There were five new hires in 2014 and 2015. Another two have been hired this year. And the plan is to hire two more in the next few weeks.

Each of these nine hires are replacing firefighters who have retired. And there are plans for another four hires by the end of 2016.

“We’ve had a big turnover in staffing, and it’s continuing,” said Madison Heights Fire Chief Greg Lelito. “It’s a big change. The gentlemen who are retiring are a bit older, and the firefighters we’re bringing in are of course younger. The majority of the firefighters coming in have experience from other places. They have a lot of new ideas. It’s exciting.”

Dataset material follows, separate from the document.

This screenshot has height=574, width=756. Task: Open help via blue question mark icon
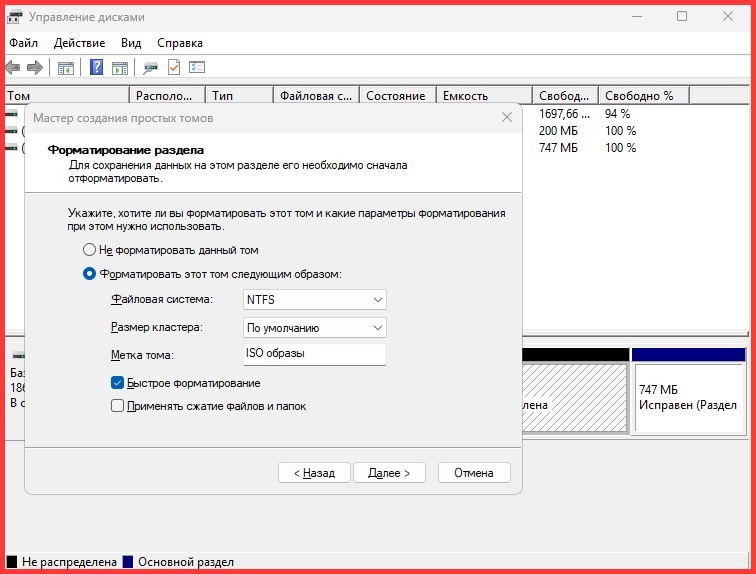click(x=97, y=68)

That being said, the current staffing at the Madison Heights Fire Department still falls short of what’s considered optimal by the National Fire Protection Association. The NFPA recommends around 14 firefighters on scene for a structure fire. The minimum manning at the Madison Heights Fire Department is six firefighters per shift, and they average around six to seven. With automatic mutual aid from Hazel Park and Ferndale, they come close to the NFPA’s recommended number, but this varies depending on the availability of aid partners.

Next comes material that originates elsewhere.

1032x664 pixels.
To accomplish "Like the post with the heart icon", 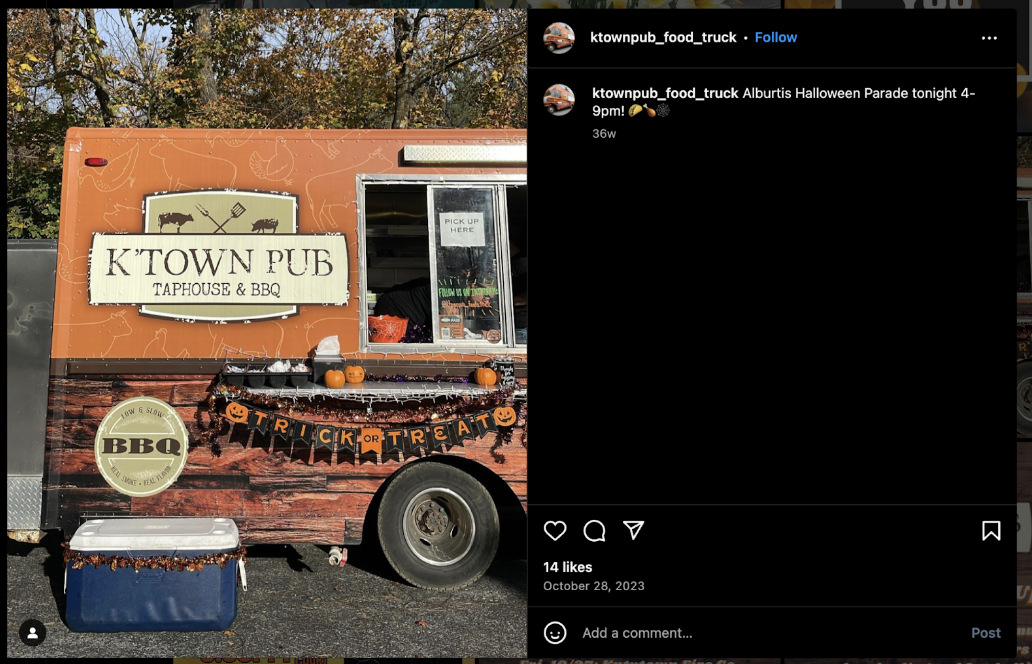I will 555,530.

“The NFPA’s benchmark is a very high standard and a hard one to meet, but it’s one that every department should strive for,” Lelito said. “But the way the city’s financials are at the moment, we just can’t afford to add staffing right now.”

Some recent updates to the department are making it easier to do the job, however. The city has replaced the department’s entire inventory of hoses, allowing for better water flow when putting out a fire. In addition, last year saw a new rescue ambulance put into service. The new ambulance features a state-of-the-art stretcher with a lift system so firefighters don’t have to lift the patient.

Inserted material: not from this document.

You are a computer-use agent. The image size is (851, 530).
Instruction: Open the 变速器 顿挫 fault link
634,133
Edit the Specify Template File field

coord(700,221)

“Not too many departments have it,” Lelito said. “We’re hoping in the next budget year we’ll be able to retrofit our Station 2 ambulance with the same device. The key thing is continuous lifting causes back strain and injuries. This basically eliminates those kinds of injuries.”

In terms of activity between 2014 and 2015, the numbers were relatively unchanged. There were fewer structure fires in 2015 (67 incidents, down from 78). There were 3,244 medical calls — only five less than in 2014. The city provided more mutual aid (80 incidents, up from 61) and needed to call for less aid themselves (88 times, down from 110). Overall calls for service totaled 4,235 in 2015, down from 4,296 in 2014.

Lelito said that mutual aid arrangements, which include both ambulance and fire calls, have been increasingly important to fire departments across the region.

“If we did not have that mutual aid, it would be difficult for us to maintain our current level of service,” Lelito said. “When it comes to EMS, we rely heavily on Royal Oak when both of our units are out at the hospital. Mutual aid has increased tremendously over the past five years. I think it has to do with run volumes increasing (on the whole). Cities cannot handle that with their current equipment and staff.”

The high number of medical runs can be attributed to an aging population, Lelito said. As for structure fires, no one cause stood out to Fire Marshal Shawn Knight. But he has noticed another worrying trend.

“The biggest consistency I see is a lot of homes without smoke detectors,” Knight said. “I can say nine out of 10 homes I go to don’t have a smoke detector, or if they do, there are no batteries in it. That’s the majority of the really bad fires.”

Knight reminded residents that smoke detectors are available for free at the Fire Department.

“I can’t stress enough how important it is to have working smoke detectors,” Knight said.